Plugging this ball’s balance hole increases its differential by 0.005″, which will cause it to flare more.

But, again, plugging this ball’s balance hole has almost no noticeable impact on its performance. In this example, the plugged-hole ball will hook ever-so-slightly more than the pre-plugged ball.

example-2-ball-paths

Example #2’s ball paths, before and after plugging the balance hole.

The reasons here are pretty much the same as in the previous example: this ball flared a very large amount both with the hole (6.6 inches) and with the hole plugged (7.7 inches), resulting in almost identical amounts of friction with the lane.

example-2-track-flare-graph-1

Example #2’s track flare, before and after plugging the balance hole.

And, just like in the previous example, plugging the balance hole changed the ball’s static imbalance in such a way as to make it hook slightly more.

Example #3

While the last two examples showed very little impact on ball motion from plugging the balance holes, that won’t always be the case. Another somewhat common scenario is that of a low-flare ball that ends up getting a flare-increasing balance hole added to it in order to make it hook more. The example below shows a lower differential ball that uses a pin-down layout, a 5.5 inch pin-to-PAP distance, and a large flare-increasing balance hole.

example-3-bowling-ball

Example #3 uses a low differential (0.035″) symmetrical bowling ball with a low-flare layout and a flare-increasing balance hole.

Plugging this ball’s balance hole will weaken its dynamics considerably. Specifically, its differential drops by about 0.008″ and its as-drilled high RG axis moves by about 2 inches from its fairly strong position 4.67 inches from the PAP to a very weak position 6.60 inches from the PAP.

example-3-bowling-ball-with-balance-hole-plugged

Plugging this ball’s balance hole causes its differential to drop by 0.008″, which will cause it to flare less.

So, given these changes to its mass properties, we most certainly would expect this ball to flare less with its balance hole plugged. It certainly does (see below), but, in this case—unlike Example #1 above—this reduction in track flare causes a significant reduction in total hook.

example-3-ball-paths

Example #3’s ball paths, before and after plugging the balance hole.

To understand why, let’s return to our total hook versus track flare graph again. Before this ball’s hole was plugged, it flared about 3.5 inches, which is a moderate amount of track flare. Plugging its flare-increasing balance hole reduced its flare rather significantly, down to about 1.5 inches, which is very little.

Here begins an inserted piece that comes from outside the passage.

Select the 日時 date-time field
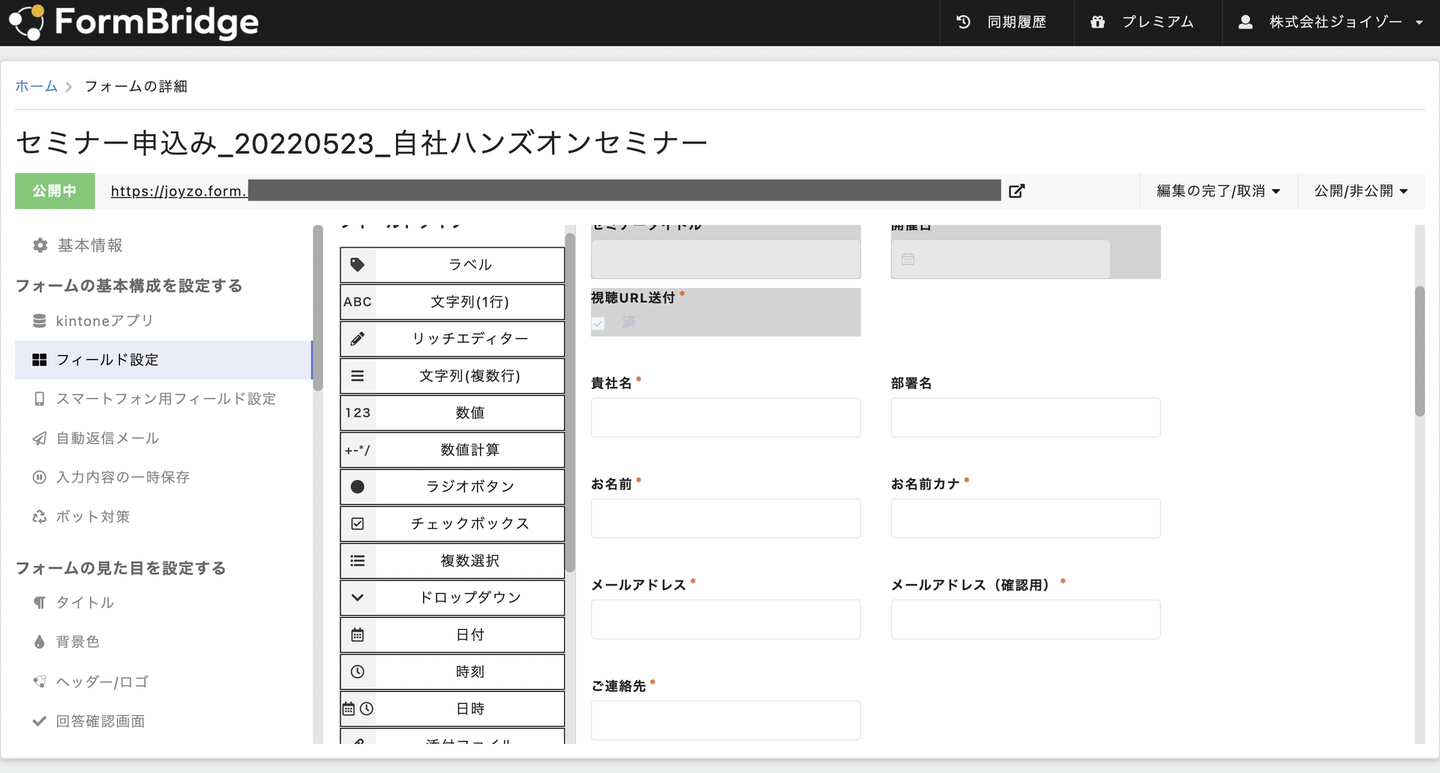1440x773 pixels. [x=452, y=709]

example-3-track-flare-graph

Example #3’s track flare, before and after plugging the balance hole.

In this case, the ball with the plugged balance hole is flaring so little that it is creating significantly less friction with the lane than it did when it had the hole. This causes the plugged-hole ball to hook significantly less than it did prior to plugging the hole. Also, just like in the first two examples, this example’s plugged-hole ball has static imbalances that create slightly more hook than the non-plugged ball. But, in this case, the overwhelmingly dominant factor is the effect of the change in track flare.

Now, there’s something related to this particular example (really, all of these examples) that I’ve seen and heard a lot over the last few months that I want to draw some attention to. A lot of people seem to be under the impression that when you drill a large, deep balance hole into a ball, you dramatically reshape the ball’s core, and that when you subsequently plug the balance hole, the ball will still maintain a lot of what the hole provided (in this case, increased total differential, increased intermediate differential, and a stronger as-drilled high RG axis location relative to the PAP) even after it is plugged. In other words—in the context of this example—the common belief is that even after plugging this ball’s balance hole, it will still remain strong because of how the balance hole reshaped the ball’s dense core, only to then be filled in with comparatively lower density ball plug material.

In most cases, this simply isn’t true. I’m sure there are some exceptions, but, in general, plugging the balance hole returns the ball to almost exactly the same mass properties that it had prior to drilling the balance hole to begin with. I covered this in quite a bit of detail in a previous article on the effect of plugging and redrilling9, but let’s look at how this plays out for this specific scenario.

Prior to adding the balance hole, the ball’s mass properties are as shown below.

example-3-before-drilling-balance-hole

Example #3’s mass properties prior to adding the balance hole.

We already showed the mass properties both after adding the balance hole and after plugging the balance hole (see images above). A summary of the key mass properties that relate to the ball’s track flare potential is shown below.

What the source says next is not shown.